Solving the crime is made more difficult by characters such as Jane’s imperious campaign manager Lauren Crowell, the ambitious Kenton Harriman, and the big-city environmental reporter Wendy Marron.
Houston nails the small rural town: its labyrinthine connections between long-time residents; their camaraderie; and the fundamental decency of (most) of its citizens and their ability to deal with even the most shocking crimes in this engaging series.

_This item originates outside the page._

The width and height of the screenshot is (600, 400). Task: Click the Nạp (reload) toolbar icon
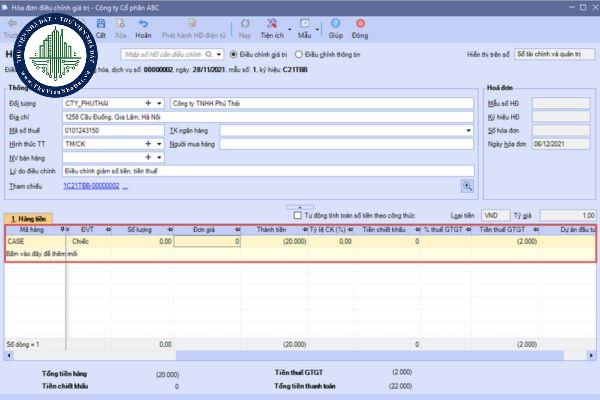coord(243,27)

ALL POINTS BULLETIN: Jim Fusilli’s novel BILLBOARD MAN, the sequel to 2012’s Road to Nowhere, will be out in September from Thomas & Mercer. • A CRIMINAL DEFENSE, the newest novel in Steven Gore’s Harlan Donnally series, is now available. • Leslie Budewitz’s new series—the Food Lovers’ Village Mysteries—has debuted with the book DEATH AL DENTE (Berkley Prime Crime). • Roland Keller’s P.I. Easy Taylor makes another outing in PARDEE HOLLER, from SUNY Press. • Mysterious Press/Open Road has announced the digital release of short stories originally appearing in Black Mask magazine, featuring writers like Dashiell Hammett, Raymond Chandler, Carroll John Daly, Theodore A. Tinsley, and Paul Cain. • A third volume to Ellery Queen’s Mystery Magazine’s e-anthology THE CROOKED ROAD is due out this fall.